Exam pearl: Trismus post-epistaxis embolisation = small particle non-target embolisation to masseter; always use PVA ≥355 µm.
Cardiovasc Intervent Radiol 2017;40(11):1682–1691; Kandarpa & Machan 2nd ed
Question 6 · Embolisation — Trauma · hard
A trauma patient has a hepatic grade IV laceration with a contrast blush on arterial phase CT. During hepatic angiography, no active extravasation is seen. What is the most likely explanation and what should the operator do?

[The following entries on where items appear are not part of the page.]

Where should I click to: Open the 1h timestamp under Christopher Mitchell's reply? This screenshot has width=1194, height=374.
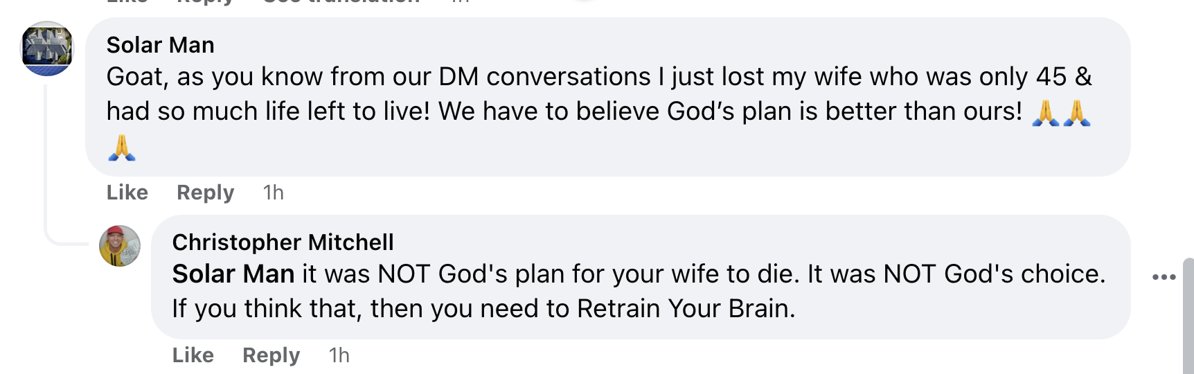tap(339, 355)
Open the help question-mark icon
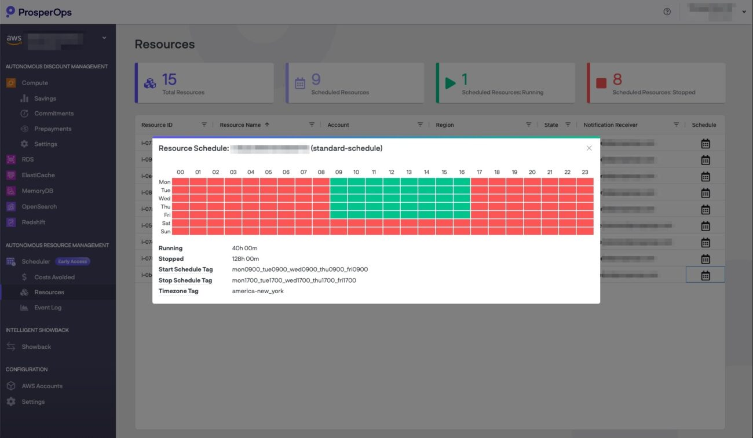The image size is (753, 438). (666, 11)
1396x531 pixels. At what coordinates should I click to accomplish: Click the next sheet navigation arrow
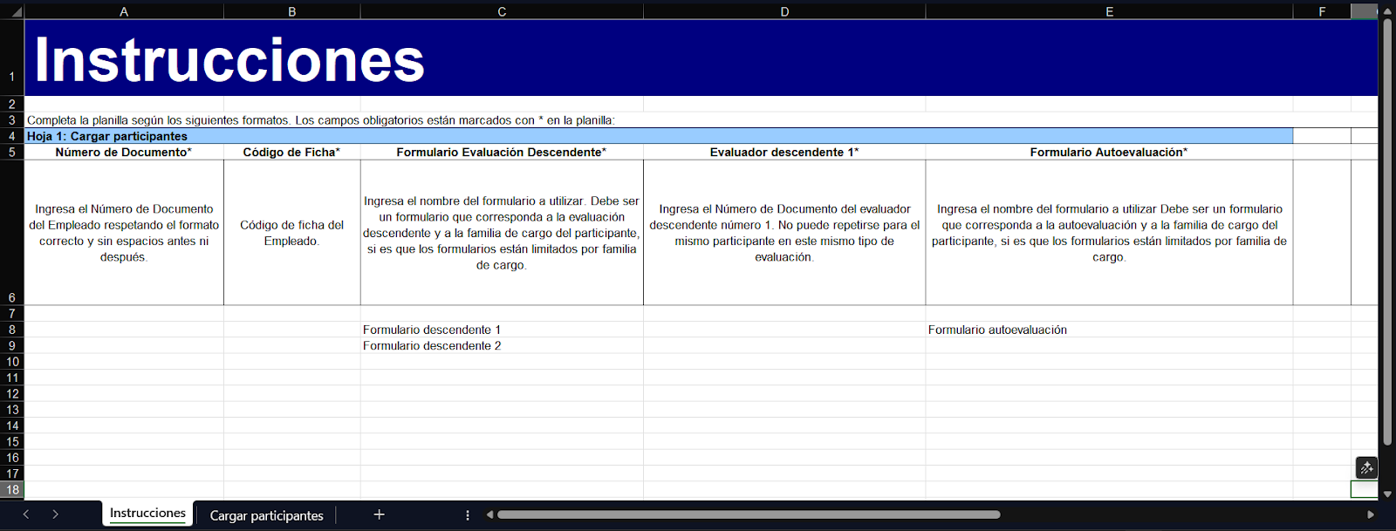pos(55,514)
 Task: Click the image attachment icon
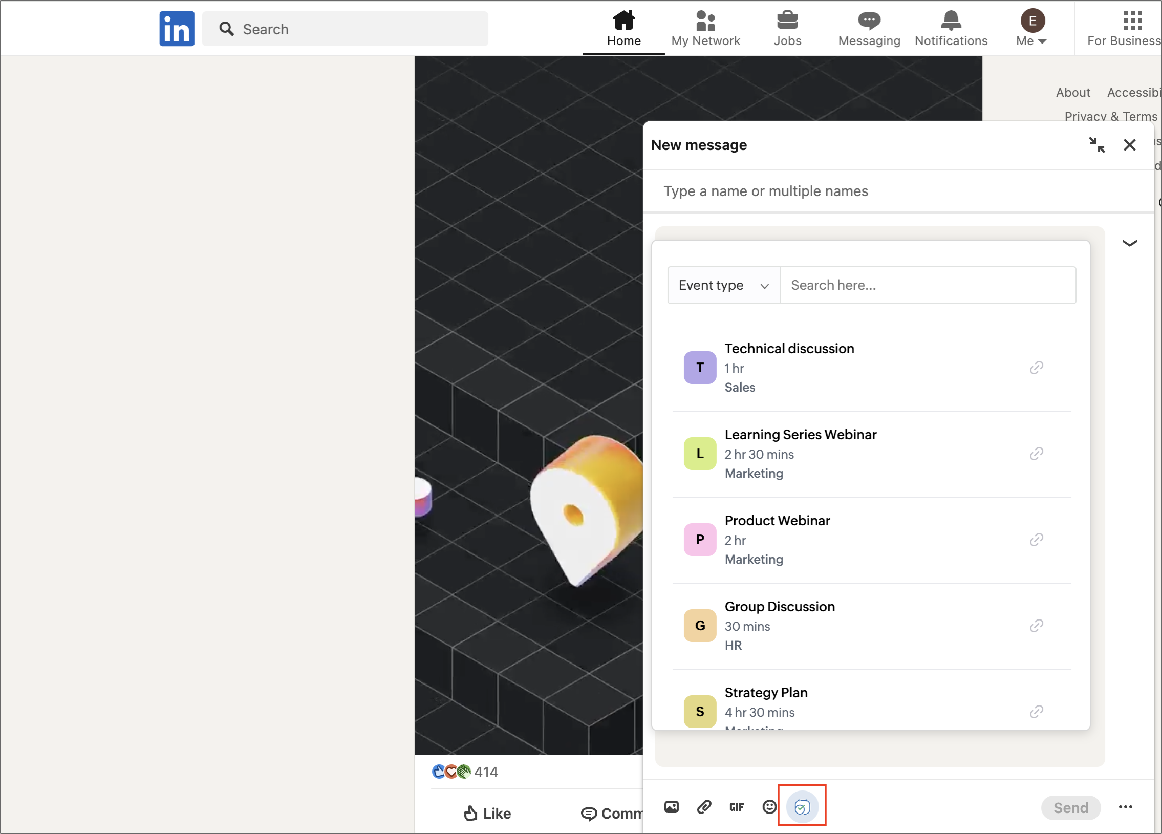(671, 807)
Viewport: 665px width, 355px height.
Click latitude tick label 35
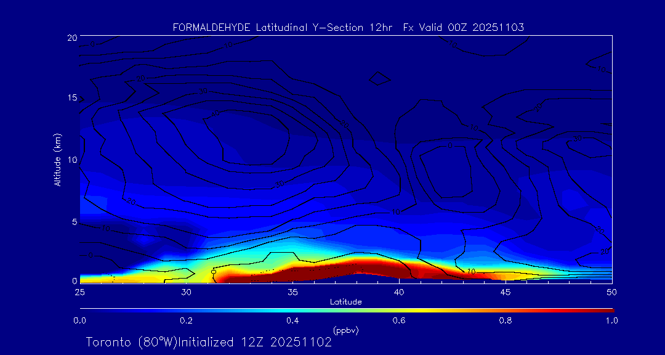(292, 292)
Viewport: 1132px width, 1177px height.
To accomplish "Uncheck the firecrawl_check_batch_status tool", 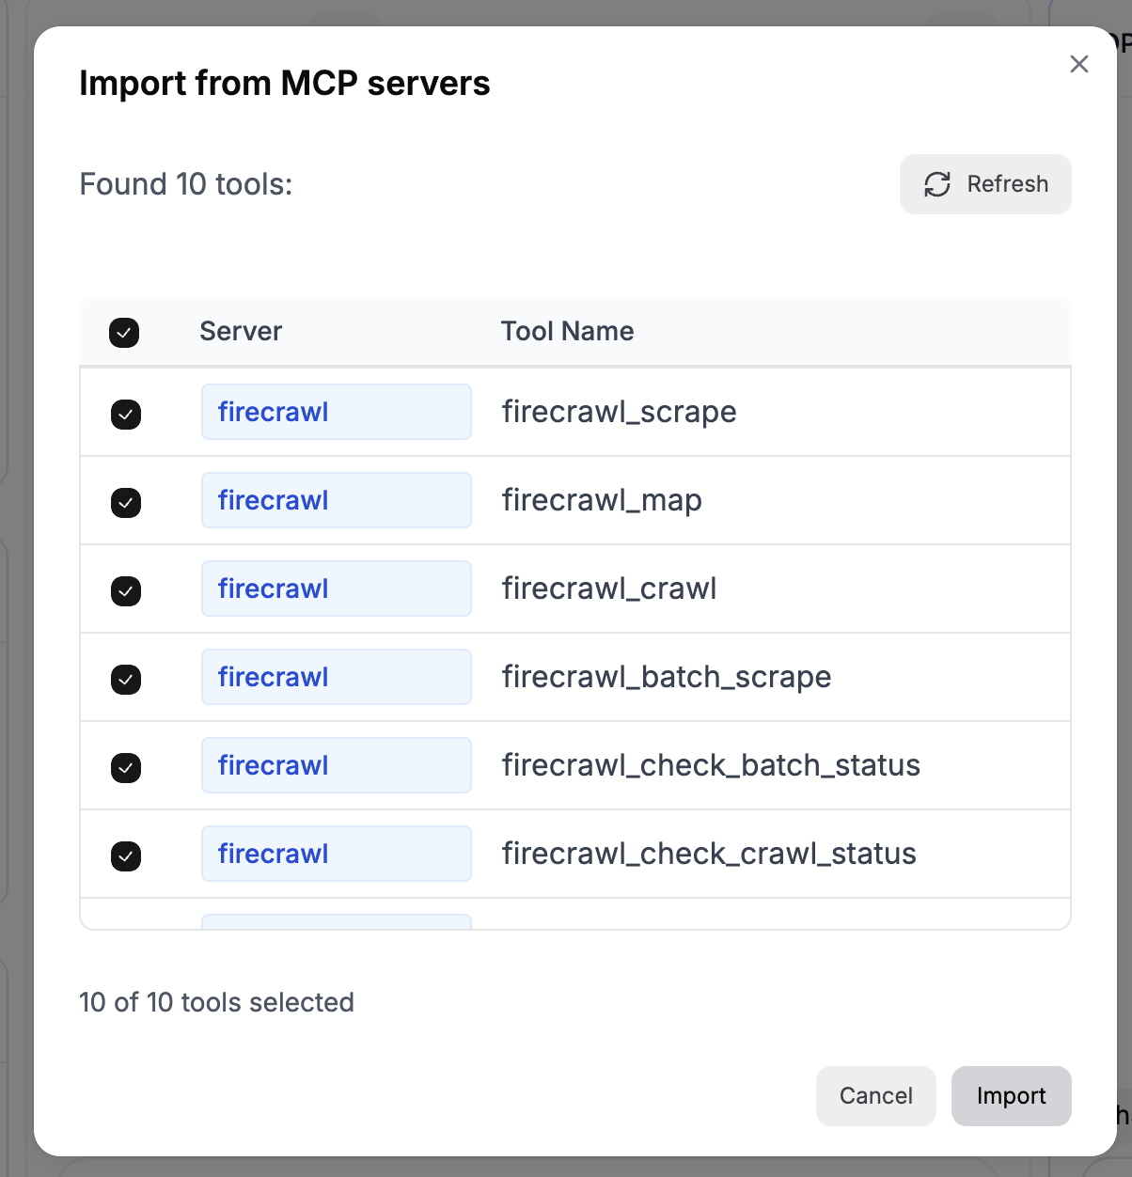I will pos(126,767).
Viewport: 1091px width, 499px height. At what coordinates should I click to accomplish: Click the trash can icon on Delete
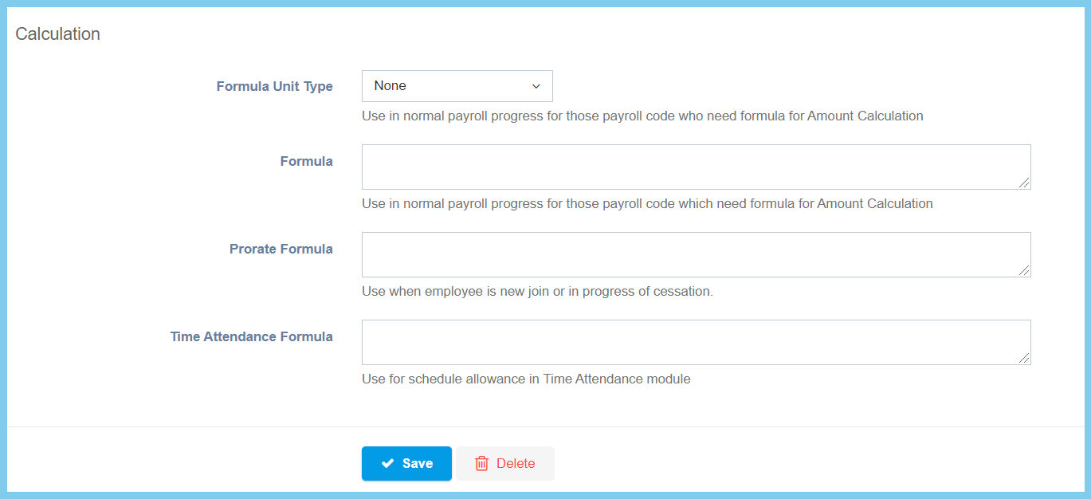point(481,463)
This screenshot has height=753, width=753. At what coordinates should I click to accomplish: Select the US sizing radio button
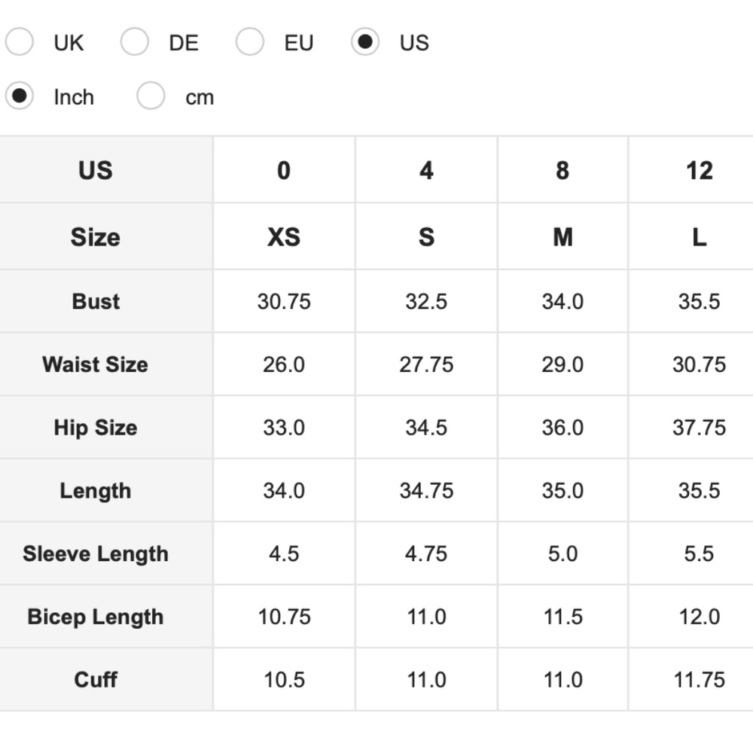click(365, 41)
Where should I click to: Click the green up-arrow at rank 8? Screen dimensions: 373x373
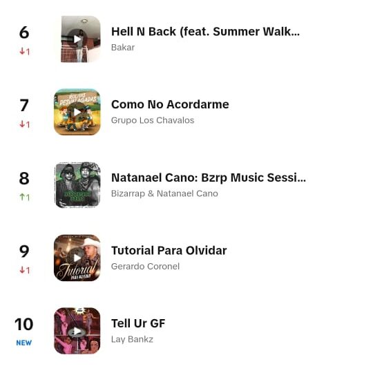coord(22,197)
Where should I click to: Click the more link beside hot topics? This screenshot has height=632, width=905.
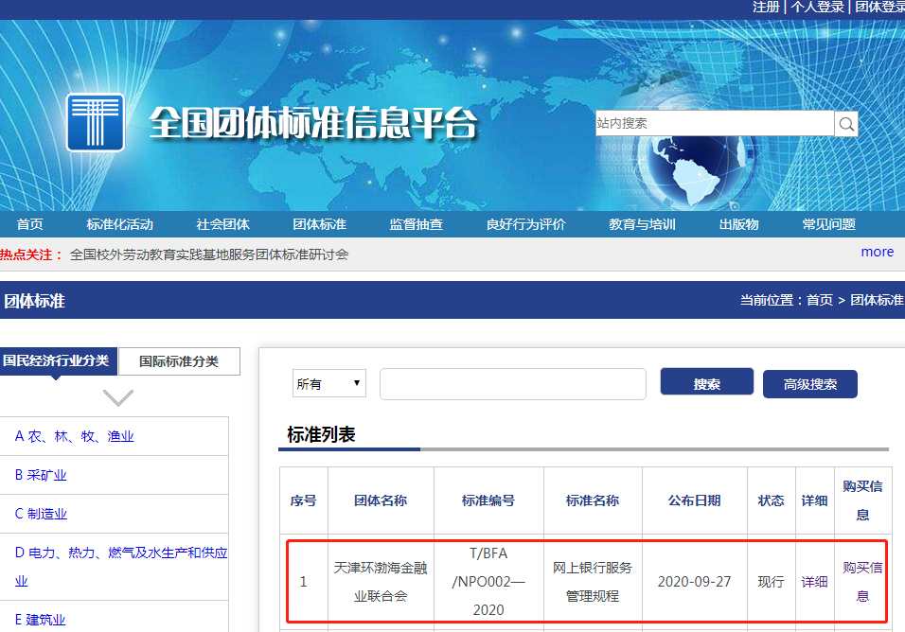pos(877,251)

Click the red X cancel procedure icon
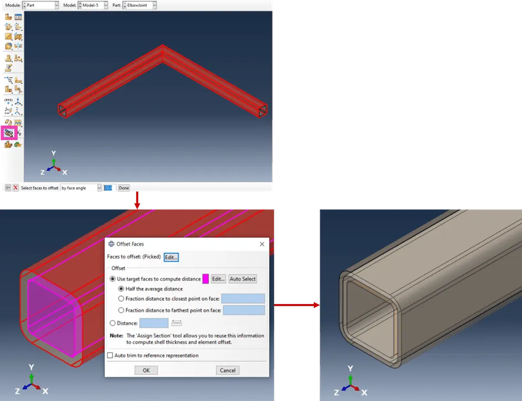[x=15, y=188]
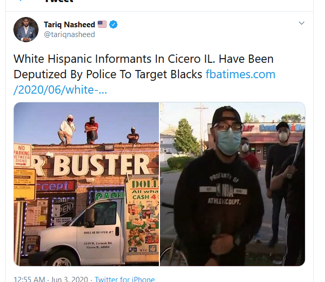The height and width of the screenshot is (282, 325).
Task: Click the 12:55 AM tweet timestamp
Action: tap(29, 279)
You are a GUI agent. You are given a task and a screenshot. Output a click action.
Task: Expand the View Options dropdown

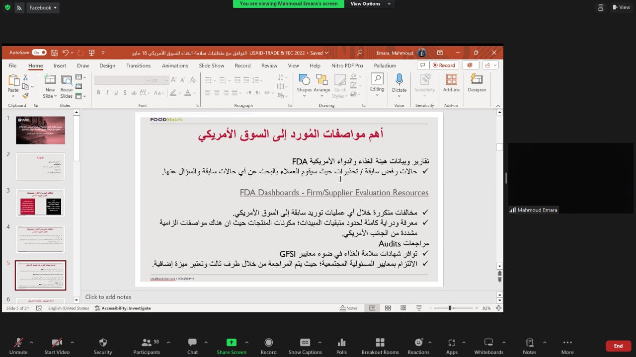370,4
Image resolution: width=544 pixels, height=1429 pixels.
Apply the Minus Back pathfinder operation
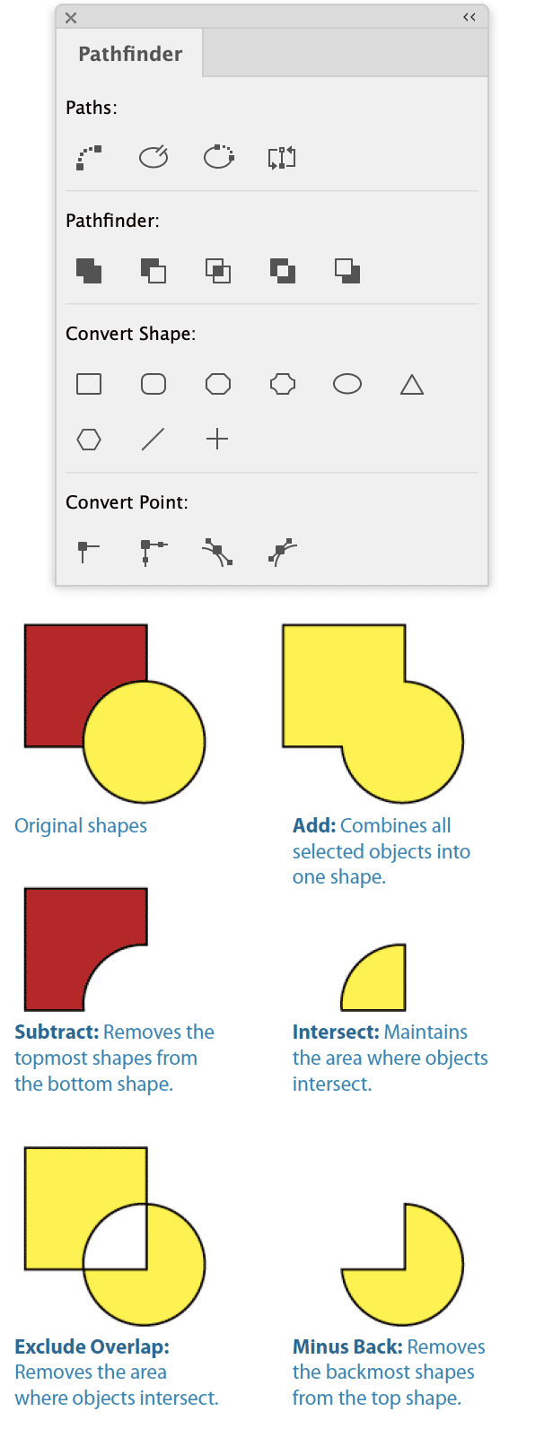[347, 270]
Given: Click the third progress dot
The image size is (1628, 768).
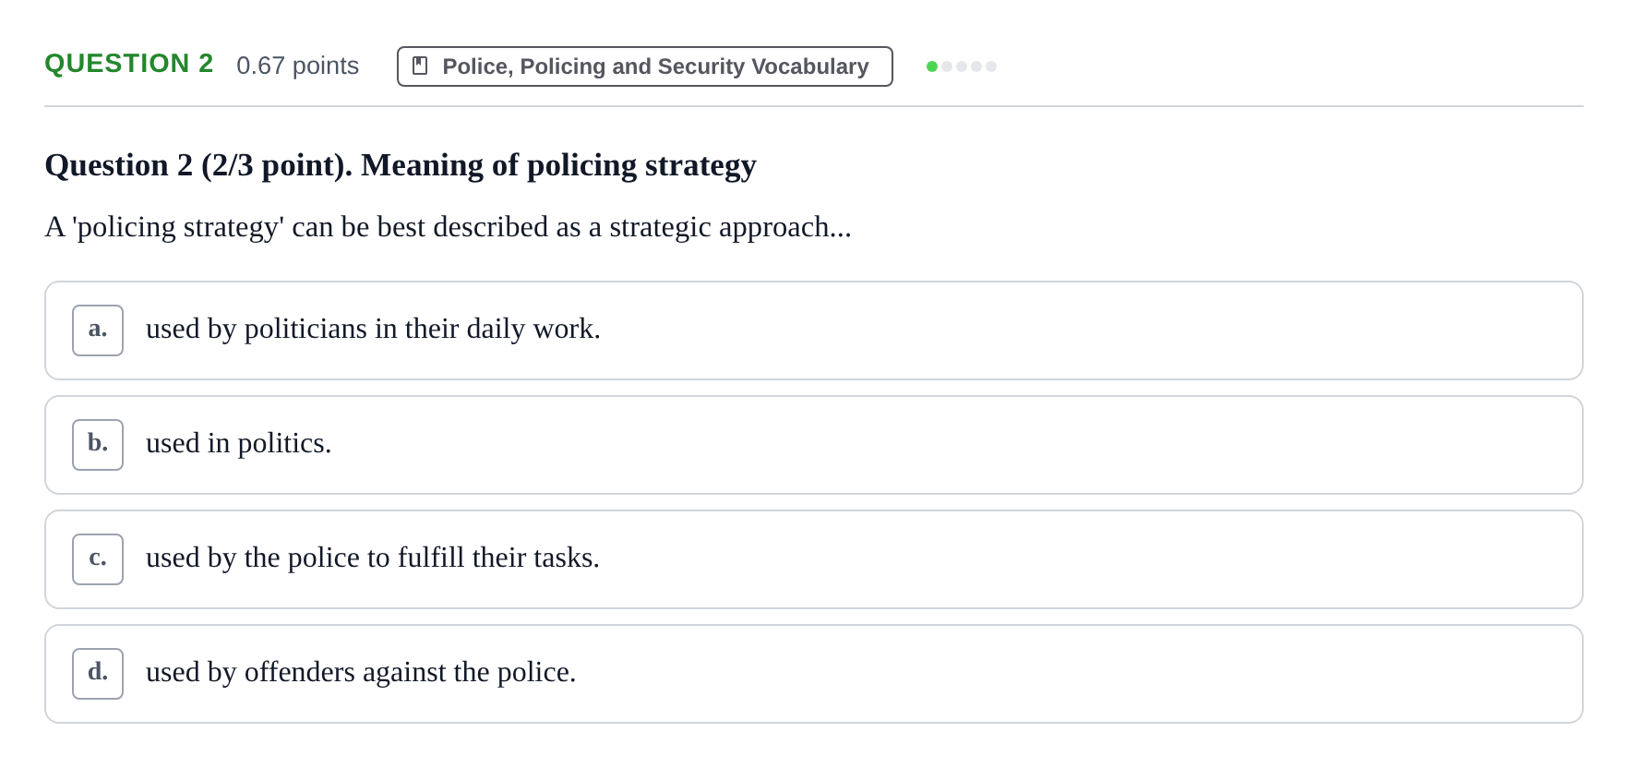Looking at the screenshot, I should tap(962, 66).
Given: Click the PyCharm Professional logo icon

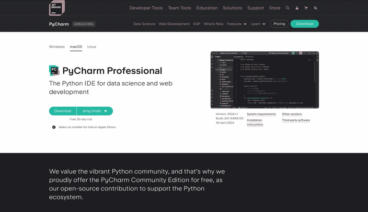Looking at the screenshot, I should [54, 71].
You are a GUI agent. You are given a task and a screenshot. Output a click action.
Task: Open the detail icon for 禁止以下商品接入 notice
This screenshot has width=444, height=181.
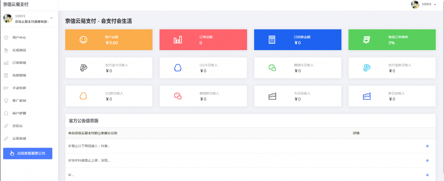coord(427,146)
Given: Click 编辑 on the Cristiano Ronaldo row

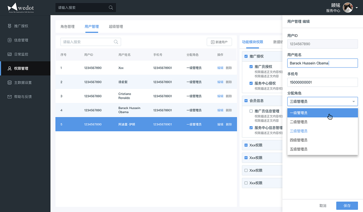Looking at the screenshot, I should (x=220, y=96).
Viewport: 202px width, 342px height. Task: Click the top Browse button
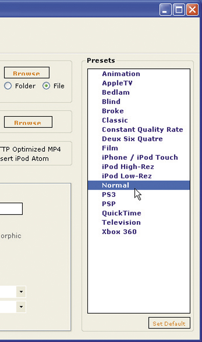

- a. CT was a false positive — terminate procedure
- b. Vasospasm has temporarily stopped bleeding — proceed with empirical embolisation of the right hepatic artery
- c. Perform selective injection of right and left hepatic arteries with fluoroscopic subtraction; look for vessel irregularity, pseudoaneurysm, or AV fistula
- d. Repeat CT to reconfirm extravasation before proceeding
Answer: C. Active arterial haemorrhage can be intermittent — vasospasm induced by the catheter, hypotension, or clot formation can temporarily stop extravasation at the time of angiography. In this scenario, the operator should perform systematic superselective injection of right and left hepatic artery branches with digital subtraction angiography, looking for indirect signs of injury: vessel irregularity, pseudoaneurysm formation, arteriovenous fistula, or truncated vessel. Empirical embolisation based on CT findings is appropriate if no active blush is seen but CT confirms injury with extravasation.
Exam pearl: CT blush but negative angiography = vasospasm; systematically inject hepatic artery branches for pseudoaneurysm/AV fistula — empirical embolisation if CT strongly confirms injury.